PARTS OF THE EXERCISE:
**1.** According to the passage on the GrF-25 and MCMB-25 composite matrices, in what forms does the iron phase mainly exist in the matrix of the GrF-25 composite?
**2.** Extend the passage on the GrF-25 and MCMB-25 composite matrices, starting after its final sentence.

SOURCE TEXT:

In contrast, Figure 2d shows the BSEM image of the matrix of the GrF-25 composite. It can be seen that the matrix of the GrF-25 composite has a microstructure similar to that of the matrix of the MCMB-25 composite shown in Figure 2c. Meanwhile, it is found that the iron phase in the matrix of GrF-25 composite mainly exists in the form of a large amount of ferrite (i.e., pale gray region) and a small amount of pearlite (i.e., lamellar particles). Compared with the GrF-25 composite, there are more black/gray laminar particles in the matrix of the MCMB-25 composite. Upon further observation, it turns out that the black parts of these laminar particles in the MCMB-25 composite have larger total areas than those of the GrF-25 composite. This implies that the former contains more cementite than the latter.

SUPPLIED ENTRIES:
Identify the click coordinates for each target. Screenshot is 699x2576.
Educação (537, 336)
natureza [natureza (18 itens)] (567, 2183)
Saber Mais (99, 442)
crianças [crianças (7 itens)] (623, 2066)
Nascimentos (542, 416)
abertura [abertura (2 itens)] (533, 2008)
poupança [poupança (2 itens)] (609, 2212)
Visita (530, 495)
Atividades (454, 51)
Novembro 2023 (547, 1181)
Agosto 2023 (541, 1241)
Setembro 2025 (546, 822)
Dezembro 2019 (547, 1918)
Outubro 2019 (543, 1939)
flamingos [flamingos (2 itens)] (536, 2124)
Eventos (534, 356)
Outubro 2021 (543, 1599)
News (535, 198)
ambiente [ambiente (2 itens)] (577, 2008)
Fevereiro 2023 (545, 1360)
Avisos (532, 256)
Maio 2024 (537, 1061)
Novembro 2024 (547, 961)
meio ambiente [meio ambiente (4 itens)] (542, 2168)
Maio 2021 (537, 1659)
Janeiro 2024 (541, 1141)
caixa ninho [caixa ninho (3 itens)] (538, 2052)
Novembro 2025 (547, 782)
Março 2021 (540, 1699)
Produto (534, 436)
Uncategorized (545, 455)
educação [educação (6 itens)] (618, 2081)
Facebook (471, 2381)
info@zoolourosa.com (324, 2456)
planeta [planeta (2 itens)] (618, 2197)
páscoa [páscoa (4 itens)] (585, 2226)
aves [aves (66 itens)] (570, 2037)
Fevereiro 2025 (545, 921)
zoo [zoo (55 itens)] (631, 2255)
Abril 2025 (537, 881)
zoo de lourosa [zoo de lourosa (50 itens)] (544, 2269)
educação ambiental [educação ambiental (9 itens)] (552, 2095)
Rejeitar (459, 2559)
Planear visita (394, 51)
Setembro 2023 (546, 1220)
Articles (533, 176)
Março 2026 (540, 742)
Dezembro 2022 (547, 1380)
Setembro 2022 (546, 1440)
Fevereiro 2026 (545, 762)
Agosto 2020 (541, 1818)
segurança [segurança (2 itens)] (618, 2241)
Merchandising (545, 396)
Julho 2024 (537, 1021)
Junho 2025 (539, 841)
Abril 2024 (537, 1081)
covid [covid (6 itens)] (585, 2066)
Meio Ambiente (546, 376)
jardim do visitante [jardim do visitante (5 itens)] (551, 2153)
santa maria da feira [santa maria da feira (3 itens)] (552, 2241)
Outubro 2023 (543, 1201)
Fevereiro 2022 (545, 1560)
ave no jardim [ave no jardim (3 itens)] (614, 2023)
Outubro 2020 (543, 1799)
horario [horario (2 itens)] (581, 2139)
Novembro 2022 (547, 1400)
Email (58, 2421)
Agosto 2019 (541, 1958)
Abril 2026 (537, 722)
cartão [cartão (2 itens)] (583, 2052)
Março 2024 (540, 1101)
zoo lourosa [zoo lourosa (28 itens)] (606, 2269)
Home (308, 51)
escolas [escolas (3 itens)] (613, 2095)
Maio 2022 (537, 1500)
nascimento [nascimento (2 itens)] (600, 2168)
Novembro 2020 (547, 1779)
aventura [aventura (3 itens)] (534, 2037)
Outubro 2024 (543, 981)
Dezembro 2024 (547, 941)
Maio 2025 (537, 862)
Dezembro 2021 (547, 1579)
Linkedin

SOLVED PROBLEMS:
**1.** It exists mainly as a large amount of ferrite (the pale gray region) and a small amount of pearlite (the lamellar particles).

**2.**
To further prove this conclusion, the matrices of the two groups of composites were investigated by energy dispersive spectroscopy (EDS). The EDS analysis results (i.e., chemical distribution maps) are shown in Figure 3c–j. As can be seen from these figures, the matrix carbon content of the MCMB–Cu composite is higher than that of the GrF–Cu composite. These findings suggest that, during the preparation process of the MCMB–Cu composite, more carbon atoms diffuse from the MCMB into the matrix and react with the iron phase, thereby generating more cementite because MCMB might have higher carbon diffusion activity than that of GrF.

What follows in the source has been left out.